By Joseph Braude
As of this writing, Iranian state media has reportedly acknowledged that at least 20 people have died in clashes across the country between demonstrators and state security forces. Hundreds of others have been arrested in the protests, which are now the largest since the country’s so-called “green revolution” following the 2009 presidential election. Iranian authorities appear to have been caught off-guard. Initial, measured statements appeared to suggest a policy of permitting the protestors to vent legitimate frustrations. But as calls of “death to the dictator” and profound opposition to Iranian intervention in Arab lands were publicly and repeatedly expressed, the regime’s response has taken a darker and more paranoid tone. Supreme Leader Ayatollah Khamenei has predictably sought to discredit the protestors as foreign stooges: “In recent days,” he was quoted as saying, “enemies of Iran used different tools including cash, weapons, politics and intelligence services to create troubles for the Islamic Republic.”
Western powers appear to be divided on how to respond. In Europe, a policy of mercantile engagement with the Tehran regime has apparently engendered a reluctance to declare solidarity with the protestors. Thus Catherine Ray, Spokesperson for the EU Foreign Affairs and Security Policy, has Tweeted tepidly as follows: “The EU is following the demonstrations in Iran. We have been in touch with the Iranian authorities. We expect that the right to peaceful demonstration and freedom of expression will be guaranteed following President Rohani’s public statements. …” The statement contrasts sharply with those of President Trump and Vice President Pence. On January 2, Trump tweeted: “The people of Iran are finally acting against the brutal and corrupt Iranian regime. All of the money that President Obama so foolishly gave them went into terrorism and into their “pockets.” The people have little food, big inflation and no human rights. The U.S. is watching!” Vice President Pence, reinforcing the clear signal of a shift in policy from the previous administration, followed up with the following Tweet: “As long as @RealDonaldTrump is POTUS and I am VP, the United States of America will not repeat the shameful mistake of our past when others stood by and ignored the heroic resistance of the Iranian people as they fought against their brutal regime. The bold and growing resistance of the Iranian people today gives hope and faith to all who struggle for freedom and against tyranny. We must not and we will not let them down.” Israeli Prime Minister Benjamin Netanyahu has also made a statement of full-throated support for the demonstrators.

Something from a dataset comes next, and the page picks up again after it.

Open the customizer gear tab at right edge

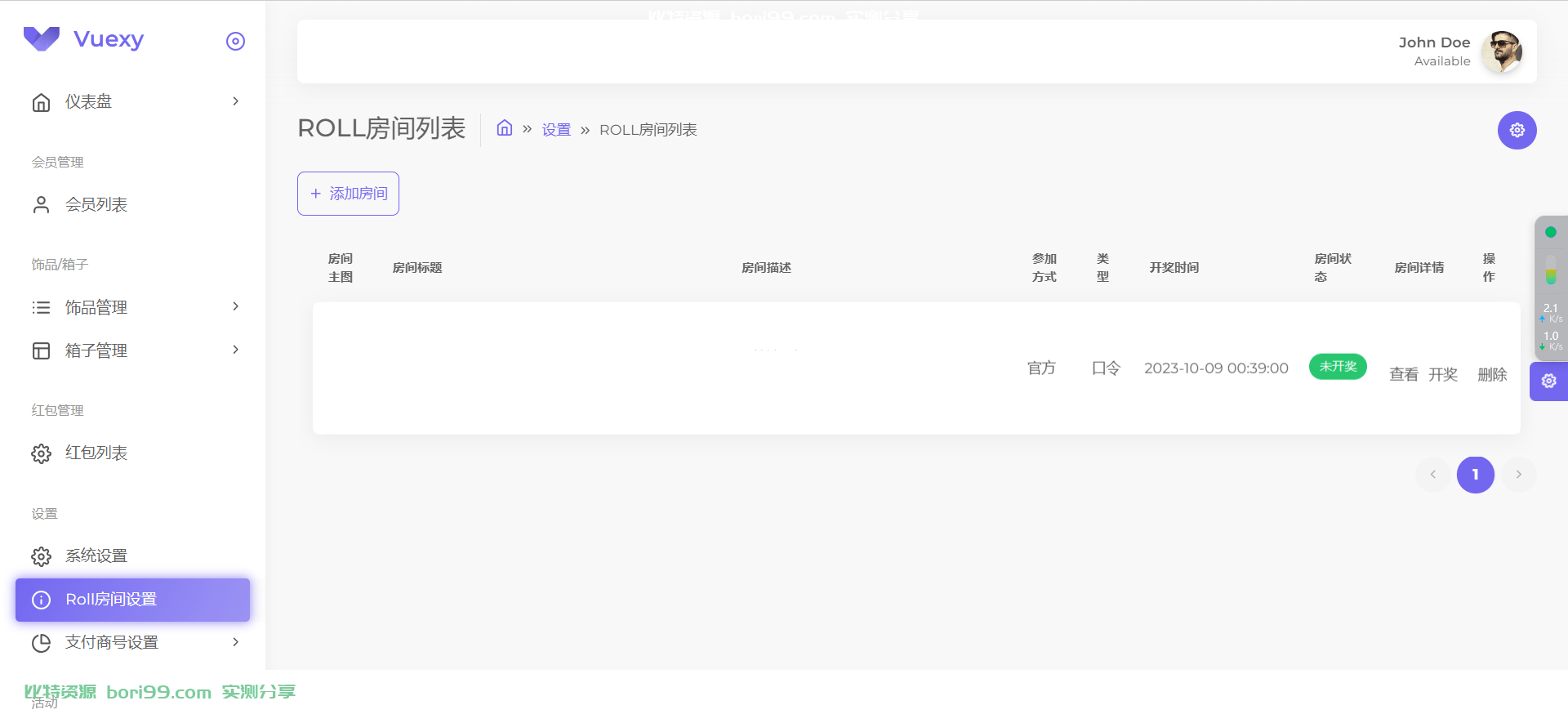click(1548, 381)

The question of American policy toward the Iranian protests has meanwhile become a subject of debate in Washington and in the media. The New York Times initially provided a platform for stalwarts of the Obama Administration to make the case for Obama-era policies. An op-ed by Philip Gordon, former assistant secretary of state and White House coordinator for the Middle East during the Obama administration, was titled “How Can Trump Help Iran’s Protestors? Be Quiet” — a fair summary of the substance of his prescription. Statements by former Secretary of State John Kerry and others carried a tone of obscurantism and studiously avoided a moral judgment that could be construed as casting the regime in a bad light. But on January 2, the Times granted Reuel Marc Gerecht, a former CIA Iranian targets officer, the opportunity to criticize this political strand and warn, “The Worst Thing for Iran’s Protestors? U.S. Silence.” In the Washington Post, Michael Singh of the Washington Institute for Near East Policy articulated the beginnings of an approach to supporting the protestors. In essence, he calls for sanctioning the regime in the event of a brutal crackdown, and furthering protestors’ opposition to Iranian expansionism by punishing the Iranian regime for its interventions in the broader Middle East.